Please help creating subqueries in flux

calebmazure123 · January 18, 2021, 10:56pm

I am having trouble creating a flux query for a database.

Description:
What I am trying to do is first filter a bucket/table by column event -> “created” and then return a list of uid’s that have the filter.

This is easy enough however, from that list of uid’s I then want to display users who have the event created/started/finished (fields).

Problem being that when you filter the column by the first filter it removed the rest of the fields.
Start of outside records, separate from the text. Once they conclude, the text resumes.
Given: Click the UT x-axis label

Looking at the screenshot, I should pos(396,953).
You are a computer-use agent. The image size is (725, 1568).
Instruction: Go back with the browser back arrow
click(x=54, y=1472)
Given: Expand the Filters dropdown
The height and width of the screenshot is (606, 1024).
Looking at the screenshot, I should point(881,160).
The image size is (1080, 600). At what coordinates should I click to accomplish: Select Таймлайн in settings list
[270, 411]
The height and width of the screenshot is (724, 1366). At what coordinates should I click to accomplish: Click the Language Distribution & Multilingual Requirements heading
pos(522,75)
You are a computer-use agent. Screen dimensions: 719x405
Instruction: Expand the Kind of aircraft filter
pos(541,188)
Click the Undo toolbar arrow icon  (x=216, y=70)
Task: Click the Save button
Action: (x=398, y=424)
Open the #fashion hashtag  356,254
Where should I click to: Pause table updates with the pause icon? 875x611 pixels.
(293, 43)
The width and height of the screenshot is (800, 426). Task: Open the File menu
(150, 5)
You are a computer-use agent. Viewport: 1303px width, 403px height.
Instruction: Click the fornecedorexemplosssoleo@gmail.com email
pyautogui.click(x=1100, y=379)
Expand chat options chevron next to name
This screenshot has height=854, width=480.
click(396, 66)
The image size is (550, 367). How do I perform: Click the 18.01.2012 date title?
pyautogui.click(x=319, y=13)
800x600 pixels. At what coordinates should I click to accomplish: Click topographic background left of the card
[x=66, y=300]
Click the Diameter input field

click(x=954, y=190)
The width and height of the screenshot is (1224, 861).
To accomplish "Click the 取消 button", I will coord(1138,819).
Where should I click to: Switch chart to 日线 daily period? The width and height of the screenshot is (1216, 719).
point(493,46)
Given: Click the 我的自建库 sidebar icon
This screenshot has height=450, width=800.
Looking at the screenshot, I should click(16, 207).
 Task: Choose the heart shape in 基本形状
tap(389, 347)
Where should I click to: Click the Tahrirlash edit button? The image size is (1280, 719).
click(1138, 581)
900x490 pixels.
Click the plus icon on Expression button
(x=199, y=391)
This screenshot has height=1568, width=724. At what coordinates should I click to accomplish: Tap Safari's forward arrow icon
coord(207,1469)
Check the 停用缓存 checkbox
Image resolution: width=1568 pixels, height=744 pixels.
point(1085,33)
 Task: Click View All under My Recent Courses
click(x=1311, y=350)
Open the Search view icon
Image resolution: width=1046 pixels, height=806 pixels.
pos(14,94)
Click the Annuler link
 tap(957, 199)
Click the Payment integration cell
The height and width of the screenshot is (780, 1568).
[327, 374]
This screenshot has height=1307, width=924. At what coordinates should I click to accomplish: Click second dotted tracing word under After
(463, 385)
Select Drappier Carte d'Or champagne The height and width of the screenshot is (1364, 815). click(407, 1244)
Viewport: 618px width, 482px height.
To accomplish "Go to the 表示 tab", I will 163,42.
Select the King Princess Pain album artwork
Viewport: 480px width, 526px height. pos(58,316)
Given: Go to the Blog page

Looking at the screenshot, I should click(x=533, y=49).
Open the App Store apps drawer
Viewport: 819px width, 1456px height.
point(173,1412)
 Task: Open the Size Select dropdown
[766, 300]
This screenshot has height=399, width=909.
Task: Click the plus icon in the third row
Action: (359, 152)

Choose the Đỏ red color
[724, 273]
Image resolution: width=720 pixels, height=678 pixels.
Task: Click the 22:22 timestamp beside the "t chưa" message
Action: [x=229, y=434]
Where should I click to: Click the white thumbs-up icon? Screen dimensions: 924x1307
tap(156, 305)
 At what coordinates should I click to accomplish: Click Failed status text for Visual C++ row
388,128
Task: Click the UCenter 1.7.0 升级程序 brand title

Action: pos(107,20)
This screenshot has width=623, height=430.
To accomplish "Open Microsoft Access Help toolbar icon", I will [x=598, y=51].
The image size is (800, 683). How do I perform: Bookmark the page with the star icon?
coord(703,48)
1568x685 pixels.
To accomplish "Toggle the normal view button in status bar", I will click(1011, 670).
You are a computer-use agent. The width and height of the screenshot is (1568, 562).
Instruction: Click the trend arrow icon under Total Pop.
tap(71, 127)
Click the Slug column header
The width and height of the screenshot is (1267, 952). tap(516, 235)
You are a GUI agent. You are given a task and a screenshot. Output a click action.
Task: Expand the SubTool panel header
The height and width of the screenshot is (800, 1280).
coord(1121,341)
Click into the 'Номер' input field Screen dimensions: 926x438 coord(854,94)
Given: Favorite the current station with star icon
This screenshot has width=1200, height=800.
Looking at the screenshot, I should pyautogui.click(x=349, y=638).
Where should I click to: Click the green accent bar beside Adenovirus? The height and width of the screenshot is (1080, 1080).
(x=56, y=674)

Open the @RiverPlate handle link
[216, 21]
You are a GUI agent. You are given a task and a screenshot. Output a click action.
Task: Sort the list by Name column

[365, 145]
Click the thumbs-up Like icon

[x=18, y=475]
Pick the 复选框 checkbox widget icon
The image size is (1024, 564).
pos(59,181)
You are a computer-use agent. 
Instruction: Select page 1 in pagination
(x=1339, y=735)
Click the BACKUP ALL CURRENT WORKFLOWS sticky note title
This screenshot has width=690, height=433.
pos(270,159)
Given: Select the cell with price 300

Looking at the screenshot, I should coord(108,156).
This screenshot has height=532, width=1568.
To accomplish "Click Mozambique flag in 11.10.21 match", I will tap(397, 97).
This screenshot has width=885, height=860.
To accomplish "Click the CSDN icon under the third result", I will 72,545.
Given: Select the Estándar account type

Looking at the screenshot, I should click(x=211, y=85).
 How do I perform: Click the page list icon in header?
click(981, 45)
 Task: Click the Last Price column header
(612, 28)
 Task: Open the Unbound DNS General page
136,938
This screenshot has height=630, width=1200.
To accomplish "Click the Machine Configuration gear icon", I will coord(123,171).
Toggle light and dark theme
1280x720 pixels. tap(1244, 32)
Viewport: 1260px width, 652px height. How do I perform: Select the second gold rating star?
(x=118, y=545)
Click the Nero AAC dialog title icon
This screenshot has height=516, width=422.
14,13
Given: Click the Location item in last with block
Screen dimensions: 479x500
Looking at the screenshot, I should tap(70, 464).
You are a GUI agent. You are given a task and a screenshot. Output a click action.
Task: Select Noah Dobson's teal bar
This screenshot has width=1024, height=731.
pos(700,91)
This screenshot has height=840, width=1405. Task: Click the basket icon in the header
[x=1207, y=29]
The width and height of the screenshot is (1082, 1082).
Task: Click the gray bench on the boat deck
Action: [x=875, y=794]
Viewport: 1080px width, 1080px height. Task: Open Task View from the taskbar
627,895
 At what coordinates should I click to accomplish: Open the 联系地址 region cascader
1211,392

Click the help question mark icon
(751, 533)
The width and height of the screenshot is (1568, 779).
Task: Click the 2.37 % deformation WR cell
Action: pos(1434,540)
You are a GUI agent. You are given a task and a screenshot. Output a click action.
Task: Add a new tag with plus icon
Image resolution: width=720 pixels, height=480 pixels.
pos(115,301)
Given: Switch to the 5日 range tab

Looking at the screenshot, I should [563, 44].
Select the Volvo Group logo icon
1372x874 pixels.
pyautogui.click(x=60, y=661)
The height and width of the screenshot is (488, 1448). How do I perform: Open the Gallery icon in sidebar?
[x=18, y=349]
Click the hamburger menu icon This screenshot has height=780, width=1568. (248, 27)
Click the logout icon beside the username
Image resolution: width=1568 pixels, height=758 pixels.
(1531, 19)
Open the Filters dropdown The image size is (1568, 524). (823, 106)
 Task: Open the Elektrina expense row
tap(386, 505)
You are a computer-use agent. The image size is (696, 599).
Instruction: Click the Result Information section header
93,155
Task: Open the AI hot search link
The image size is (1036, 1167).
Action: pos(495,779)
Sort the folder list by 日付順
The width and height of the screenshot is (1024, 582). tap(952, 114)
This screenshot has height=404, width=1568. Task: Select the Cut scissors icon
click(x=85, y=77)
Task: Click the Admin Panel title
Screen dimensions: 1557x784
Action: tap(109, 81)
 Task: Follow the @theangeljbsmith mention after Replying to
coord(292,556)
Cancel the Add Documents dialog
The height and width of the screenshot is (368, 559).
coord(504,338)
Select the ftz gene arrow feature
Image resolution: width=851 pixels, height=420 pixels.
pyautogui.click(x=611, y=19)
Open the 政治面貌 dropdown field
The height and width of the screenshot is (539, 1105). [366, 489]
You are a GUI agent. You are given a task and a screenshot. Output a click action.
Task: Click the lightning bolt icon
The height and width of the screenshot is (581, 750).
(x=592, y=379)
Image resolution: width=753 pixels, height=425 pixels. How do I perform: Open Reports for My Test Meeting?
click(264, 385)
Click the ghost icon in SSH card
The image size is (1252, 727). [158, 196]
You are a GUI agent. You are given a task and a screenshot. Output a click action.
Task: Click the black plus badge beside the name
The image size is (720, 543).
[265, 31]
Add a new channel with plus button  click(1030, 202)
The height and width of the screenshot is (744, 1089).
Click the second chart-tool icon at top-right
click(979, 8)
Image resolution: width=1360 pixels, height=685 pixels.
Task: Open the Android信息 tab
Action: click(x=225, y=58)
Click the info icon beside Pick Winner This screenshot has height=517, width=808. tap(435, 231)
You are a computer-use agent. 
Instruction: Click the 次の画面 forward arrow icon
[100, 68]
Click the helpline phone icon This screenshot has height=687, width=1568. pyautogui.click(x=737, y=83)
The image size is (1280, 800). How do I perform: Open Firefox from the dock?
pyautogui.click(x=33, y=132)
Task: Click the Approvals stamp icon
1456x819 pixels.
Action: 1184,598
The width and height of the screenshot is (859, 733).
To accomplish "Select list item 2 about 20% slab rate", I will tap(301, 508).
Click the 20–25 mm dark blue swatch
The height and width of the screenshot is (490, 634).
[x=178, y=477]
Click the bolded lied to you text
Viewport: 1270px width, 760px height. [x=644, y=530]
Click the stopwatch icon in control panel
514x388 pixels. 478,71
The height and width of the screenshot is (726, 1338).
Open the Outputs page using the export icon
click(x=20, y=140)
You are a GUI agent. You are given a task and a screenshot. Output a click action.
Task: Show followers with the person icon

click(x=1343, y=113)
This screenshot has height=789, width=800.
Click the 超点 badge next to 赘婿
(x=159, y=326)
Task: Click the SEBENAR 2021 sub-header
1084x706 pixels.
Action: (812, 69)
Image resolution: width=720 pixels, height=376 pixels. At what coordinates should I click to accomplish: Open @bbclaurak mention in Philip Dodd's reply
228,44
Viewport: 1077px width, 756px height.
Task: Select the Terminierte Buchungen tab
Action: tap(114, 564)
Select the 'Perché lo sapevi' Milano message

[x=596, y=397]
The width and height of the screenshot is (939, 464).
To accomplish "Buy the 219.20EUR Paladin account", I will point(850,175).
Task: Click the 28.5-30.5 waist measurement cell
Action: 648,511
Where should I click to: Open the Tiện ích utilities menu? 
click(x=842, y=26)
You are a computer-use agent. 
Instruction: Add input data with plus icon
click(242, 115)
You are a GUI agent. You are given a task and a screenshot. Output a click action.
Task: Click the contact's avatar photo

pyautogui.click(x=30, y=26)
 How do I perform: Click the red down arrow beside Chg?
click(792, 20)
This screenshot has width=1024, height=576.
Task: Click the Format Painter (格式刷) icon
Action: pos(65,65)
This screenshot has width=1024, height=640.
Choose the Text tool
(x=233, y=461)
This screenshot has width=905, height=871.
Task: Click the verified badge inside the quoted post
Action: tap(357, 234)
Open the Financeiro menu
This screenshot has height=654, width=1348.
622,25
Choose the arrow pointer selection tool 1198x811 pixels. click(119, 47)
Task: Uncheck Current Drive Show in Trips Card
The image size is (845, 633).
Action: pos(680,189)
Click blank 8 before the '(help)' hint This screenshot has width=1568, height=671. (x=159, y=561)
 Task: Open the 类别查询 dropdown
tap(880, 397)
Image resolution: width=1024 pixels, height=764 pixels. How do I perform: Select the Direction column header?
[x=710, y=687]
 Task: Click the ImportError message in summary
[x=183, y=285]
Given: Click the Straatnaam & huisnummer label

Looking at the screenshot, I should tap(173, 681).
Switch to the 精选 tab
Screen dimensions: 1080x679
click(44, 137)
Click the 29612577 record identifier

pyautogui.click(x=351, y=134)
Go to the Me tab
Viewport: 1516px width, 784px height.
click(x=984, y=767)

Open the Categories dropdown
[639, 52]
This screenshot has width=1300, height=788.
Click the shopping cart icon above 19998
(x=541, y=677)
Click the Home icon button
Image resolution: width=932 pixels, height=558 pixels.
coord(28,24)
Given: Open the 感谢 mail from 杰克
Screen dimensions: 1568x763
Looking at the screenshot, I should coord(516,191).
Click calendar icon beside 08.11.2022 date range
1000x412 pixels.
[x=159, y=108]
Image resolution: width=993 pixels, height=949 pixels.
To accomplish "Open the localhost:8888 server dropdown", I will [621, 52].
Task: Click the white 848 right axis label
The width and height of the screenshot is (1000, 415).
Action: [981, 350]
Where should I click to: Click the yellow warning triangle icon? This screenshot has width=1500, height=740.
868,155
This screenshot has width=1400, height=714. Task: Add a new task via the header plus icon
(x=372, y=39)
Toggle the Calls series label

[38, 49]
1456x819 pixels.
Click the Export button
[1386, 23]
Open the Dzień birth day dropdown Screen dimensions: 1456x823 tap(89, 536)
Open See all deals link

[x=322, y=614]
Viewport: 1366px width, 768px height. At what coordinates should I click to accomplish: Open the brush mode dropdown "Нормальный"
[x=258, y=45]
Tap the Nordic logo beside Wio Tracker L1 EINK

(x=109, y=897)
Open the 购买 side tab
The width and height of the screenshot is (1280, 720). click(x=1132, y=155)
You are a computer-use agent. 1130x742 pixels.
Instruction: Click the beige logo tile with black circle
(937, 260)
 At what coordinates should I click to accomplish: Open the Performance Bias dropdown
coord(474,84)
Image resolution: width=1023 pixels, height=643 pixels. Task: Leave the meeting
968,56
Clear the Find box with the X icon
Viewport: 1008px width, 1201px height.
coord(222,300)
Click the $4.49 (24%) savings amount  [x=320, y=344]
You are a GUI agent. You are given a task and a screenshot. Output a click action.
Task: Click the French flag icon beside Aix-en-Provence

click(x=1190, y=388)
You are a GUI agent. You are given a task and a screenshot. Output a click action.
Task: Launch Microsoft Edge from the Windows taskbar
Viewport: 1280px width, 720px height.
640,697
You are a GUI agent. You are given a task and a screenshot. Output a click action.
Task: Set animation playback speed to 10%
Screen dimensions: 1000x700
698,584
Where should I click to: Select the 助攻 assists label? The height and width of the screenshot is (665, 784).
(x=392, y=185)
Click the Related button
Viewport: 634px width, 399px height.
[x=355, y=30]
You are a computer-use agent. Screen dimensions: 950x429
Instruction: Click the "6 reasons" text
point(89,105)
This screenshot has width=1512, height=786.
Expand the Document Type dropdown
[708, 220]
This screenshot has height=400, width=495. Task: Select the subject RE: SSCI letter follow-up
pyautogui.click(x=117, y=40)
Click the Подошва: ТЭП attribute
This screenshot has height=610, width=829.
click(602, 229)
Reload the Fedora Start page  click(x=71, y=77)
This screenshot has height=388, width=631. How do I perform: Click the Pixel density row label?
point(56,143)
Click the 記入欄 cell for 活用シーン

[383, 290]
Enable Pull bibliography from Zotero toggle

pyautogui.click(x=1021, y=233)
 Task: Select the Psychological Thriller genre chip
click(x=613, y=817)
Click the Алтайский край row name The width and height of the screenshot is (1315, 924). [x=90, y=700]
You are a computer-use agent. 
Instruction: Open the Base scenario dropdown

The data is in the where there are columns uid and event… etc.

If you can think of it as sort of a subquery from sql it might make sense, in that you are filtering “on the fly”.

Things I have tried:

    bucket1 = from(bucket: "bucketname")
      |> range(start: v.timeRangeStart)
    |> filter(fn: (r) =>  r["event_name"] =~ /testClientStarted|SimpleGameReprot|createExperimentGroup/)
      |> pivot(rowKey:["_time"], columnKey: ["_field"], valueColumn: "_value")
      |> group(columns: ["userid"], mode:"by")
            |> map(fn: (r) => ({ 
          ID: r["userid"],
          stat: r["event_name"],
          times: r["_time"]
      }))

    bucket2 = from(bucket: "bucketname")
      |> range(start: v.timeRangeStart, stop:v.timeRangeStop)
      |> filter(fn: (r) =>  r["event_name"] == "createExperimentGroup")
      |> pivot(rowKey:["_time"], columnKey: ["_field"], valueColumn: "_value")
      |> group(columns: ["userid"], mode:"by")
          |> map(fn: (r) => ({ 
          ID: r["userid"],
          stat: r["event_name"],
          times: r["_time"]
      }))

    join(
      tables: {events: bucket1, amount: bucket2},
      on: ["ID"]
    )

This is my initial attempt at doing the query however. The timeframes are important in that the first table shows just “from” while the second shows “from” to “now” (what I want). This join method didn’t work as it was returning to much data as the first table (just from date selected) would return a bulk load of data. This is then NOT filtered on the fly (like I want) which causes timeout issues.

Second Attempt (more promising maybe):

bucket2 = from(bucket: "bucket")
  |> range(start: v.timeRangeStart)
  |> filter(fn: (r) =>  r["event_name"] == "createExperimentGroup")
  |> pivot(rowKey:["_time"], columnKey: ["_field"], valueColumn: "_value")
  |> group(columns: ["userid"], mode:"by")
  |> map(fn: (r) => ({ 
      id: r["userid"],
  }))

from(bucket: "bucket")
  |> range(start: v.timeRangeStart, stop:v.timeRangeStop)
  |> filter(fn: (r) =>  r["event_name"] =~ /testClientStarted|SimpleGameReprot|createExperimentGroup/)
  |> pivot(rowKey:["_time"], columnKey: ["_field"], valueColumn: "_value")
  |> group(columns: ["userid"], mode:"by")
  |> filter(fn: (r) => contains(value: r["userid"], set: bucket2))

This is what I was envisioning would work but I couldn’t find a way to get it working. “Set” requires an array which is why I got this error message.
500 Internal Server Error: {"error":"keyword argument \"set\" should be of kind array, but got object"}

I tried using getColumn(column:“id”) for the bucket2 variable to return an array but this didn’t seem to work (error message).
500 Internal Server Error: type error 9:6-9:28: missing object properties (schema)

Any advice and help on how to do this would be very much appreciated as I have exhausted the documentation online.

Thanks!

system · January 18, 2022, 10:57pm

This topic was automatically closed after 365 days. New replies are no longer allowed.